ONNX Runtime supports Phi-3 mini models across platforms and devices

You can now run Microsoft’s latest home-grown Phi-3 models across a huge range of devices and platforms thanks to ONNX Runtime and DirectML. Today we’re proud to announce day 1 support for both flavors of Phi-3, phi3-mini-4k-instruct and phi3-mini-128k-instruct. The optimized ONNX models are available at phi3-mini-4k-instruct-onnx and phi3-mini-128k-instruct-onnx.
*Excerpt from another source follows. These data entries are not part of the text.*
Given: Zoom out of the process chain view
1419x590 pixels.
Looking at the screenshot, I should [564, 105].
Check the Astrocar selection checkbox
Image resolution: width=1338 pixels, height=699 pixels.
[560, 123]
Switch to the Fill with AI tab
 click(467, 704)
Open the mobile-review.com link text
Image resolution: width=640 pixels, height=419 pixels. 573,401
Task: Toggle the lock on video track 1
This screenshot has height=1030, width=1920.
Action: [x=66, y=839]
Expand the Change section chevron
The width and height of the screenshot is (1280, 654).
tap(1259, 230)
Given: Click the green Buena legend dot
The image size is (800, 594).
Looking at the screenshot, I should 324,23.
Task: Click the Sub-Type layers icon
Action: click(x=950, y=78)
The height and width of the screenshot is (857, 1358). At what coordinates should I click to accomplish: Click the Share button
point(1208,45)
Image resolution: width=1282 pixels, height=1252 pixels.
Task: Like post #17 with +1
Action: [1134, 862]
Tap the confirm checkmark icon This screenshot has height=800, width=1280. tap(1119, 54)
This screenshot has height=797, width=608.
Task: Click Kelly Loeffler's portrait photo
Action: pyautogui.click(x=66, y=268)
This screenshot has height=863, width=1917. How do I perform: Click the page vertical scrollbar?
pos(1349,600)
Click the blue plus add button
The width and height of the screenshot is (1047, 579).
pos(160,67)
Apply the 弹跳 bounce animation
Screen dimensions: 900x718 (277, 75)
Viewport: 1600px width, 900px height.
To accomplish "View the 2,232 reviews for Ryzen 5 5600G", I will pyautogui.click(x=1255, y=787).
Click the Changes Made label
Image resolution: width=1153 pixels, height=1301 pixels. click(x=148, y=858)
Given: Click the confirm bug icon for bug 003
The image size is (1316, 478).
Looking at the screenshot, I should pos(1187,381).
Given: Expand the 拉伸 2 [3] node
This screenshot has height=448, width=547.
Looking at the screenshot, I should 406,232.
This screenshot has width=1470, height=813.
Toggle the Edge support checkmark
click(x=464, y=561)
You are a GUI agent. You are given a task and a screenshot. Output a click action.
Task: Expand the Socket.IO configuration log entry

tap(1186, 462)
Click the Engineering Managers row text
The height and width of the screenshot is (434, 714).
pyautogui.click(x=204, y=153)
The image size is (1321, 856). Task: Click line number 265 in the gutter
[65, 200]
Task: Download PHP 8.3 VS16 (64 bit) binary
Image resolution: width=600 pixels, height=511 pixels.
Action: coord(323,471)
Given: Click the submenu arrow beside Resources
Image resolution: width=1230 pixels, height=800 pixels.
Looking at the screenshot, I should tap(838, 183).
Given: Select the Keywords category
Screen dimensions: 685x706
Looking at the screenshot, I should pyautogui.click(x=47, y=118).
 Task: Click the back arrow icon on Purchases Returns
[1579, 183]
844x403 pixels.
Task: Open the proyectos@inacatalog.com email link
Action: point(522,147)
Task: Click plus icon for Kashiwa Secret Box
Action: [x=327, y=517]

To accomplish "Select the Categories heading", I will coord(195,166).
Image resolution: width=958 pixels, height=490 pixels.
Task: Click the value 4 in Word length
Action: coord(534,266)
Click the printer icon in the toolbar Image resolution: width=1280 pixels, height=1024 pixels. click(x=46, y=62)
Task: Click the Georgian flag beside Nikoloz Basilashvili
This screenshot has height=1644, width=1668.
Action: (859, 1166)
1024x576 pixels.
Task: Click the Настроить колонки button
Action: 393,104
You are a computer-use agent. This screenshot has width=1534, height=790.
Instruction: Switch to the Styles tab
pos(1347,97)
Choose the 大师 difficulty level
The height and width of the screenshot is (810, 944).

Many language models are too large to run locally on most devices, but Phi-3 represents a significant exception to this rule: this small but mighty suite of models achieves comparable performance to models 10 times larger! Phi-3 Mini is also the first model in its weight class to support long contexts of up to 128K tokens. To learn more about how Microsoft’s strategic data curation and innovative scaling achieved these remarkable results, see here.

You can easily get started with Phi-3 with our newly introduced ONNX runtime Generate() API, found here!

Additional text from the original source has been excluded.